EXCERPT PROVIDED:
Jack Velling

No. 84 – Atlanta Falcons
- Position: Tight end
- Roster status: Practice squad

Personal information
- Listed height: 6 ft 4 in (1.93 m)
- Listed weight: 242 lb (110 kg)

Career information
- High school: Seattle Prep (Washington)
- College: Oregon State (2022–2023) Michigan State (2024–2025)
- NFL draft: 2026: undrafted

Career history
- Atlanta Falcons (2026–present)*;
- * Offseason or practice squad member only

Awards and highlights
- Second-team All-Pac-12 (2023); Third-team All-Big Ten (2025);
- Stats at Pro Football Reference

= Jack Velling =

American football player

Jack Velling is an American professional football tight end for Atlanta Falcons of the National Football League (NFL). He played college football for the Michigan State Spartans and the Oregon State Beavers, and was signed by the Atlanta Falcons as an undrafted free agent in 2026.

==Early life==
Velling attended Seattle Prep School in Seattle, Washington. As a senior, he brought in 57 catches for 838 yards and four touchdowns. Velling committed to play college football at Oregon State over other schools such as Arizona, Fresno State, Michigan, Minnesota, and Utah.

EXTRACTED RECORDS:

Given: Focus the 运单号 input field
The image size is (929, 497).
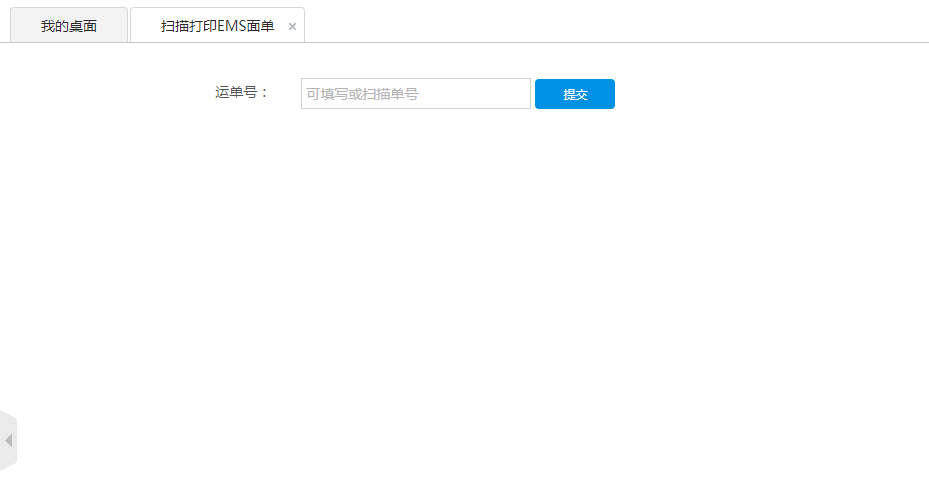Looking at the screenshot, I should pyautogui.click(x=415, y=94).
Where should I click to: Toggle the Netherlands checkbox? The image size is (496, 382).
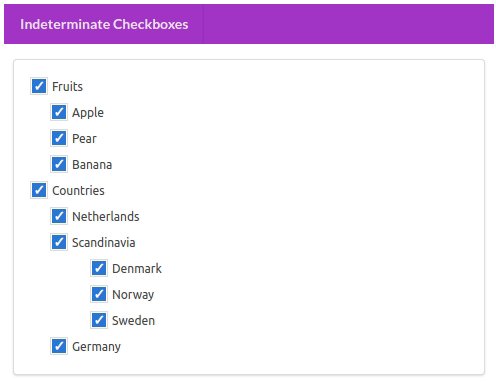[59, 216]
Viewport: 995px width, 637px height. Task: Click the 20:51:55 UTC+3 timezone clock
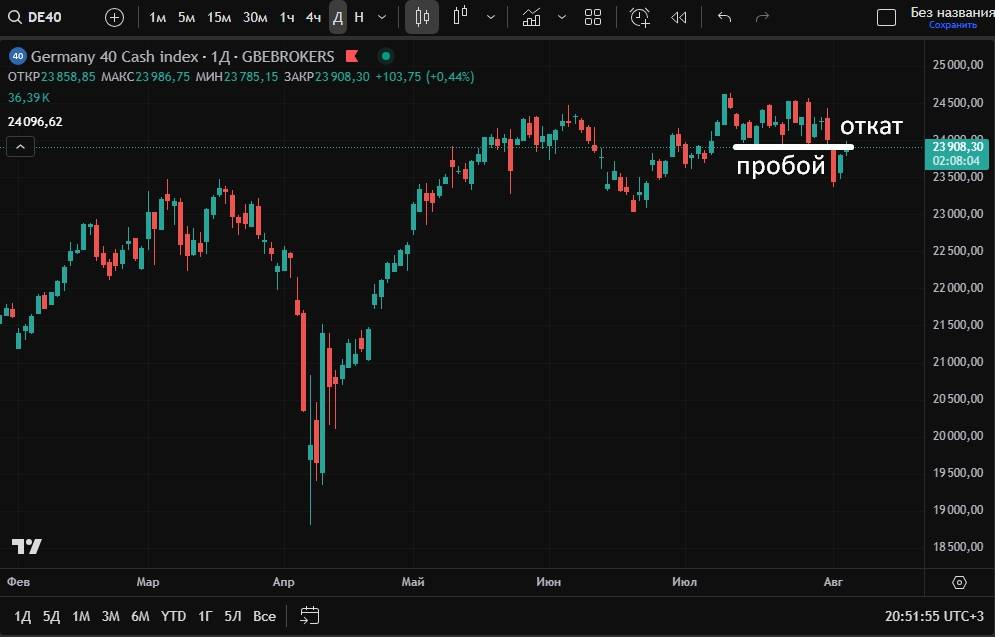(x=932, y=616)
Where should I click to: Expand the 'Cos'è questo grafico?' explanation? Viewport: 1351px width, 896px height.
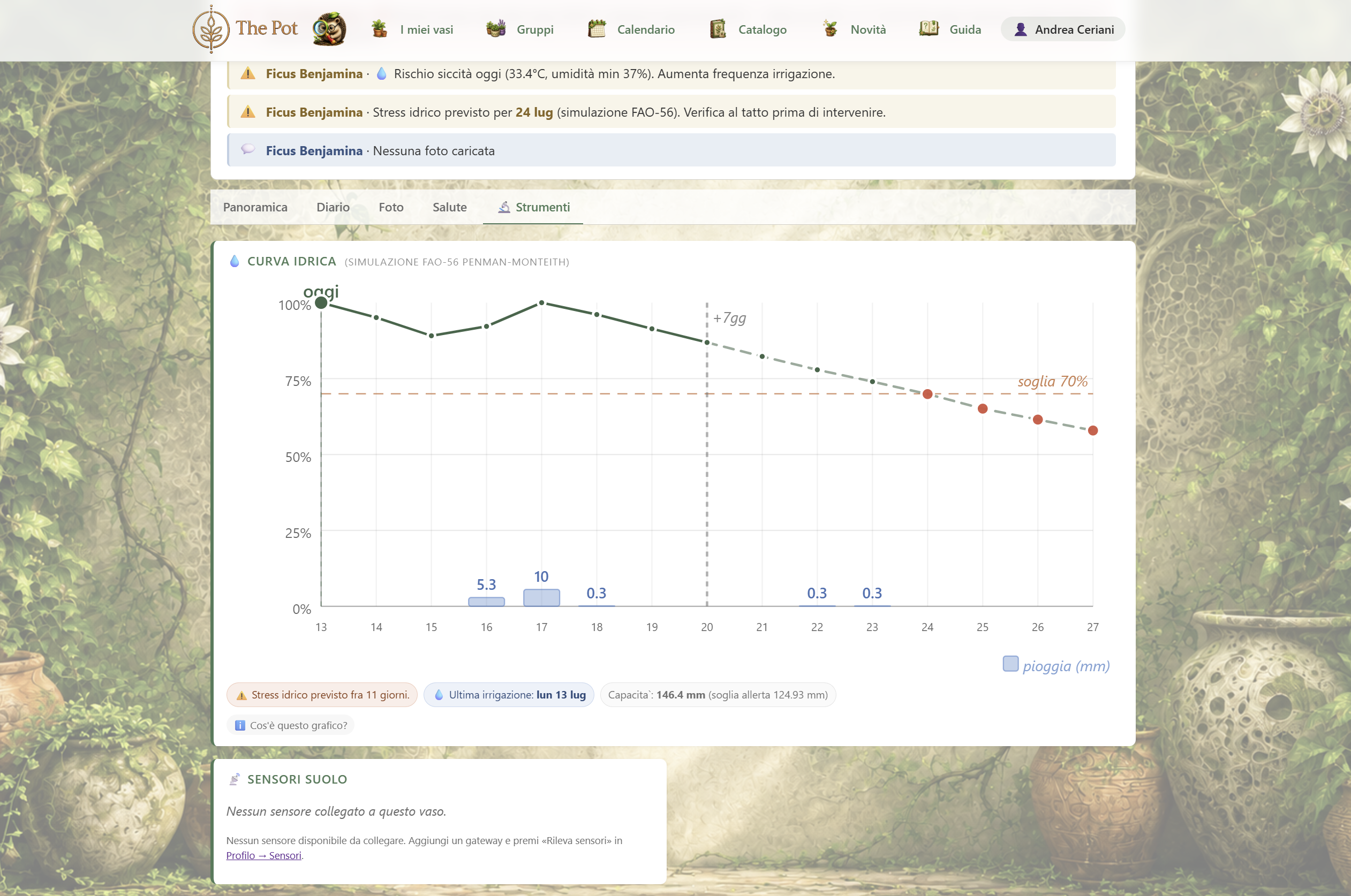point(291,725)
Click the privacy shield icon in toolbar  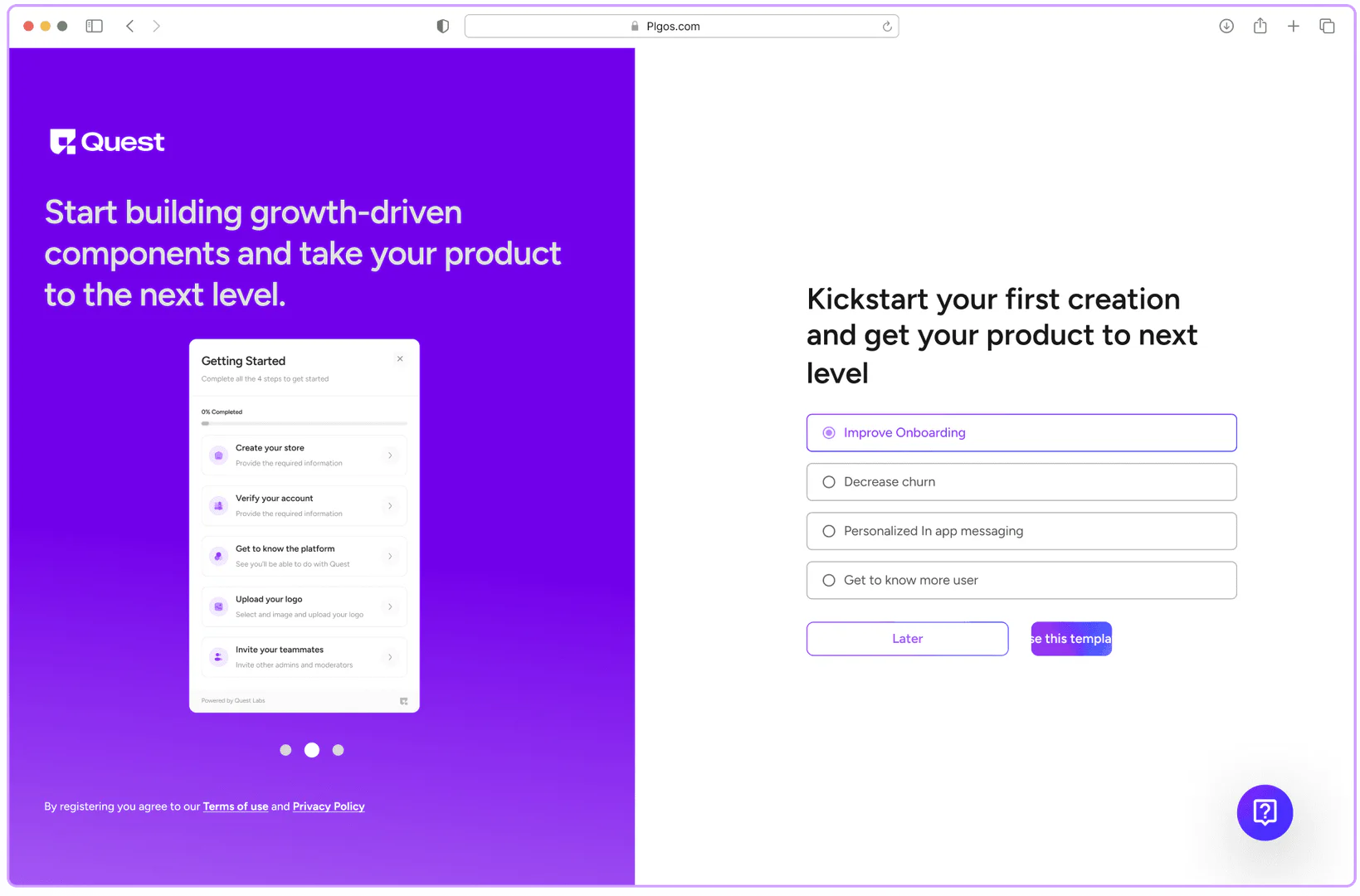coord(442,26)
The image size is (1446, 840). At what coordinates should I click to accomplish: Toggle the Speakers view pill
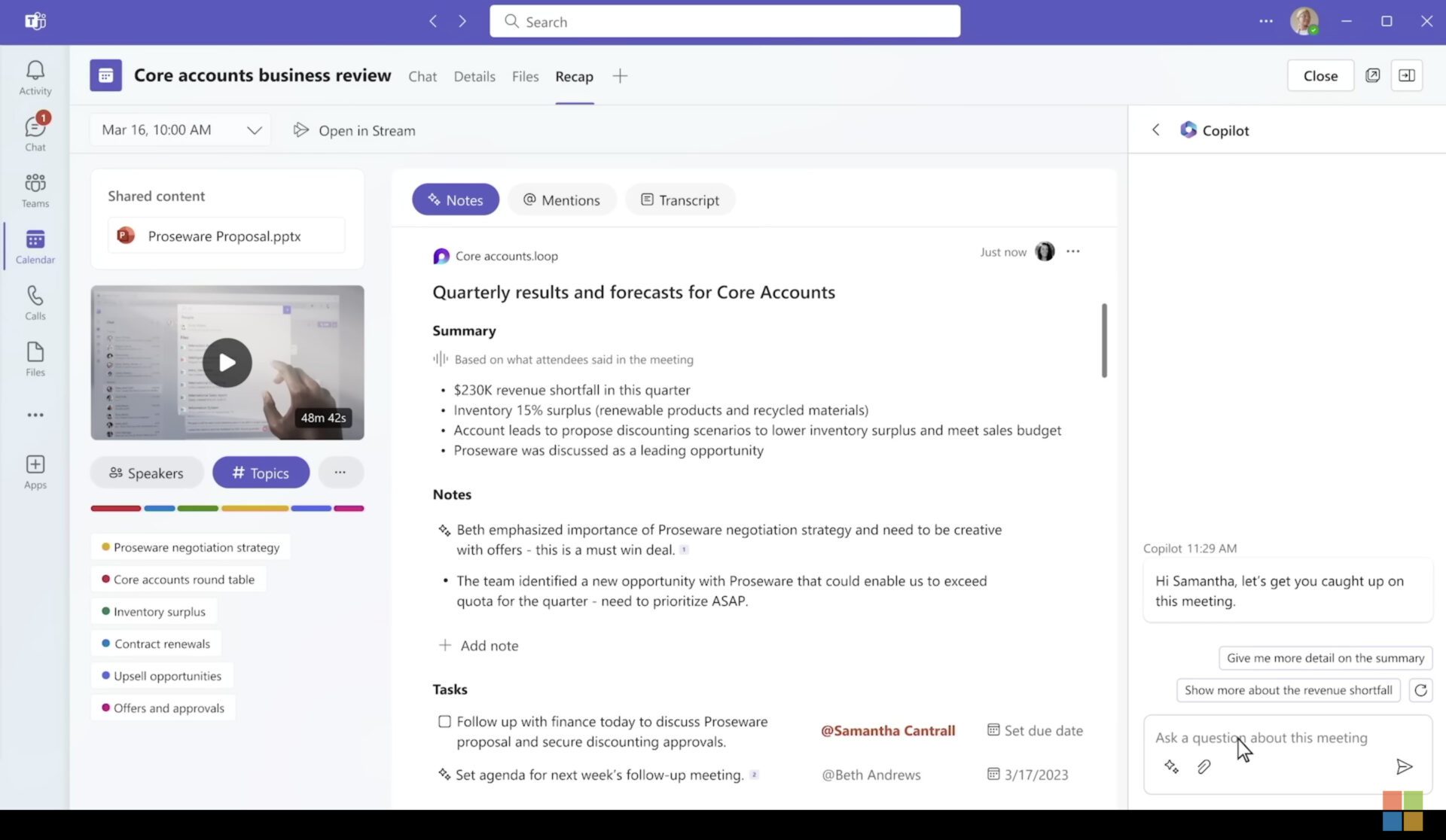(x=147, y=473)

WORK INSTRUCTIONS:
1. In the Jack Velling profile, what does the asterisk after "Atlanta Falcons (2026–present)" under Career history mean?
2. From the Jack Velling profile, extract the text between "Career history" and "agent in 2026.", inclusive.

ANSWERS PER TASK:
1. The asterisk means he has been only an offseason or practice squad member with the Atlanta Falcons. This matches his listed roster status of "Practice squad."

2.
Career history
- Atlanta Falcons (2026–present)*;
- * Offseason or practice squad member only

Awards and highlights
- Second-team All-Pac-12 (2023); Third-team All-Big Ten (2025);
- Stats at Pro Football Reference

= Jack Velling =

American football player

Jack Velling is an American professional football tight end for Atlanta Falcons of the National Football League (NFL). He played college football for the Michigan State Spartans and the Oregon State Beavers, and was signed by the Atlanta Falcons as an undrafted free agent in 2026.